■ **WHAT IS NEEDED**:
Your job is to return every line in the data holding the string "will".

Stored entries

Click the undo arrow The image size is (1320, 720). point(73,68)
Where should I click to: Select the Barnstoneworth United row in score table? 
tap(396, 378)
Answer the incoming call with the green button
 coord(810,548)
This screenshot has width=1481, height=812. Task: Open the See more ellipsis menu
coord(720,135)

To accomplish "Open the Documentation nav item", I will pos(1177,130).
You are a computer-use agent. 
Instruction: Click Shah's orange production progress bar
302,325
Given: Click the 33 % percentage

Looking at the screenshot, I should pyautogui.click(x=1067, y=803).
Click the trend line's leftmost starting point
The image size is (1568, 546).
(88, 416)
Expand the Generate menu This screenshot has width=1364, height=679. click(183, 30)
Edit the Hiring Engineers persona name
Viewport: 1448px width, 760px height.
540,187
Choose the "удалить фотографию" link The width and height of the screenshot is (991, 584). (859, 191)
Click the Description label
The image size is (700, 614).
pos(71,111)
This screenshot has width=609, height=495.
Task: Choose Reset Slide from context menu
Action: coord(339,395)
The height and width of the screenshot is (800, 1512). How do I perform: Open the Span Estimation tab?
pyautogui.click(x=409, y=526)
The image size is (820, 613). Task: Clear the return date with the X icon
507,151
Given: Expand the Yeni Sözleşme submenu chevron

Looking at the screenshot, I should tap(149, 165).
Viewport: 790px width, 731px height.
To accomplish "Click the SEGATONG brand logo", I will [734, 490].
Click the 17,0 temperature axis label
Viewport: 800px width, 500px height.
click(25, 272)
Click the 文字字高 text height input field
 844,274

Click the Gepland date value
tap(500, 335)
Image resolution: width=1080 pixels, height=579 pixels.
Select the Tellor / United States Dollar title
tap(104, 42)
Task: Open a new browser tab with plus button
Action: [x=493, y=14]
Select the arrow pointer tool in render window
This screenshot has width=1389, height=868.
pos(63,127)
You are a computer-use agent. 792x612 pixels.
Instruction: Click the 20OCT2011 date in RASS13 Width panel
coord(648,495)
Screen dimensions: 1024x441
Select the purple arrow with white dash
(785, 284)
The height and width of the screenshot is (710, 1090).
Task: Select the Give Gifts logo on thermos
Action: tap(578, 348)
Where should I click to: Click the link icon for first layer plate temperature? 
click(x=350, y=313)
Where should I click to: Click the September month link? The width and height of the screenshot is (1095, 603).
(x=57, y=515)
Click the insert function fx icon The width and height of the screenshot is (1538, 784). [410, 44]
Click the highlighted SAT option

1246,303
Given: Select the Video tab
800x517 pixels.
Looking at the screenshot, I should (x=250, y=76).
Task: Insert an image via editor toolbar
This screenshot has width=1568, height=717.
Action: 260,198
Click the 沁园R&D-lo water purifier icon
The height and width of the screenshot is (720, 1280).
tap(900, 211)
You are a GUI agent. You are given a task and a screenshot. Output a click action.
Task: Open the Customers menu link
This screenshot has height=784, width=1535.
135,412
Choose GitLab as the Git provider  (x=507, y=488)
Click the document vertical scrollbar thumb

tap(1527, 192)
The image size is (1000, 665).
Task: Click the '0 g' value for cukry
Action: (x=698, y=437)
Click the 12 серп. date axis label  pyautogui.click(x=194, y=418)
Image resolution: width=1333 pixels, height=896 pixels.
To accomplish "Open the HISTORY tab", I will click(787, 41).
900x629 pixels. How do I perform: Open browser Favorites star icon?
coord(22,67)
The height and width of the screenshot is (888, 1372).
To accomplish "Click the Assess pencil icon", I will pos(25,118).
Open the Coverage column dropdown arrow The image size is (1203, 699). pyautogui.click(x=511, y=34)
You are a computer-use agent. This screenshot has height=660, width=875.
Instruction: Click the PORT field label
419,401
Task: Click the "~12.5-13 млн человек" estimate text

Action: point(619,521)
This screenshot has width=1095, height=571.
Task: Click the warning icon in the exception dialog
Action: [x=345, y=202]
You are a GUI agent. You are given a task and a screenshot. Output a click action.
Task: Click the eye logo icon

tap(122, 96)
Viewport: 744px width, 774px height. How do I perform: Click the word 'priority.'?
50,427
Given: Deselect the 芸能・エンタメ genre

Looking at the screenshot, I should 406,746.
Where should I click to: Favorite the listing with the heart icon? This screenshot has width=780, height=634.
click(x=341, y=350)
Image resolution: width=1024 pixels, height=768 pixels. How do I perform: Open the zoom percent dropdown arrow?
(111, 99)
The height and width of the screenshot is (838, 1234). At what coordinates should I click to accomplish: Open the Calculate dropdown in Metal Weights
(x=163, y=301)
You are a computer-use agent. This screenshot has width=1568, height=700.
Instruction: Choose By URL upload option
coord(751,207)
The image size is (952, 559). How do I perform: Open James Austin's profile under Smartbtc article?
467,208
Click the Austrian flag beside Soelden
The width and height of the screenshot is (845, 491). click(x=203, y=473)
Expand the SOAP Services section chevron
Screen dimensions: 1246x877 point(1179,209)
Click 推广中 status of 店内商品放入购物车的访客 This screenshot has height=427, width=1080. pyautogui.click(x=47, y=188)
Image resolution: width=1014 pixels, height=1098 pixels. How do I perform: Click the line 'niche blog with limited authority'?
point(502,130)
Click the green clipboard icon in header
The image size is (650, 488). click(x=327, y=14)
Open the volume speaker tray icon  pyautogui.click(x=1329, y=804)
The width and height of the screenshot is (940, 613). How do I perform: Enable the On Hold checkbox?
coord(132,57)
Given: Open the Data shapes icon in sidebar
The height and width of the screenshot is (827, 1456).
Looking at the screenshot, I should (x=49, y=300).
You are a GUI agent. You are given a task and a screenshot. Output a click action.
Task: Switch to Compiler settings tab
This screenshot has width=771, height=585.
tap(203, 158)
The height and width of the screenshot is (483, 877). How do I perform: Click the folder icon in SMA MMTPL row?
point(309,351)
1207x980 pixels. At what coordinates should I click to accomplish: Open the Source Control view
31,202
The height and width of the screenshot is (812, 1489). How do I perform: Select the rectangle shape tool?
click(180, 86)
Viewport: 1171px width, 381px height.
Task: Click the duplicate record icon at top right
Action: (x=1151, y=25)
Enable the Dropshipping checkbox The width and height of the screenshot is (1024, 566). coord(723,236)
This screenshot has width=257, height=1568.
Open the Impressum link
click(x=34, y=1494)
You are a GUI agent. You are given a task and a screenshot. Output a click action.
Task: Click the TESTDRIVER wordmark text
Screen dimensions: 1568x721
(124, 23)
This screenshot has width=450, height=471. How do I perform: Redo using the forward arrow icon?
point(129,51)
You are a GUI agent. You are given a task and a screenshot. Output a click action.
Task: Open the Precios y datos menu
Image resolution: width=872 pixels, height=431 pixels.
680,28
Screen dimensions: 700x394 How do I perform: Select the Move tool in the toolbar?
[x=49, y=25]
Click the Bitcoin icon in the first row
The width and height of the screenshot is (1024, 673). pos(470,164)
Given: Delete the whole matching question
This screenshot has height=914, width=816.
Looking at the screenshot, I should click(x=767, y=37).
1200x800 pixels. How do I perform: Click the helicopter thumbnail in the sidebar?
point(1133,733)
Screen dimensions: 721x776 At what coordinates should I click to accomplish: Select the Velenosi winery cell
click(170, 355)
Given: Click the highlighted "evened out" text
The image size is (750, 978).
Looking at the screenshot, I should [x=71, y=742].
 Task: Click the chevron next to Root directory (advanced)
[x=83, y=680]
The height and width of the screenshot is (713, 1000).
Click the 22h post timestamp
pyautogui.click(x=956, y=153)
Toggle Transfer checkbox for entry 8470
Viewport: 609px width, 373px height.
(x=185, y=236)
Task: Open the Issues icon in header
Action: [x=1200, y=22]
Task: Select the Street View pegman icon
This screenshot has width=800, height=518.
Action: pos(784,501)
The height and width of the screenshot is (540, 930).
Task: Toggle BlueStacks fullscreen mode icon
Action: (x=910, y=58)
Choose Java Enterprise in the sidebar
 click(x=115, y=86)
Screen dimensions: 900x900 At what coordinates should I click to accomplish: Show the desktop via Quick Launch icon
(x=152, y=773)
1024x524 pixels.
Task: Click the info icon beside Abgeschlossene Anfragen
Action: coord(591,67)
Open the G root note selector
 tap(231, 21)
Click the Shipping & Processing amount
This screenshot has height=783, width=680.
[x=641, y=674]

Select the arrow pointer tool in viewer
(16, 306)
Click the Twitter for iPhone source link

■ **ANSWER SECTION**:
To accomplish "Open the Documentation nav item", I will pos(1177,130).
To accomplish "Click the SEGATONG brand logo", I will [734, 490].
To accomplish "Open the HISTORY tab", I will click(787, 41).
To accomplish "Click the Assess pencil icon", I will pos(25,118).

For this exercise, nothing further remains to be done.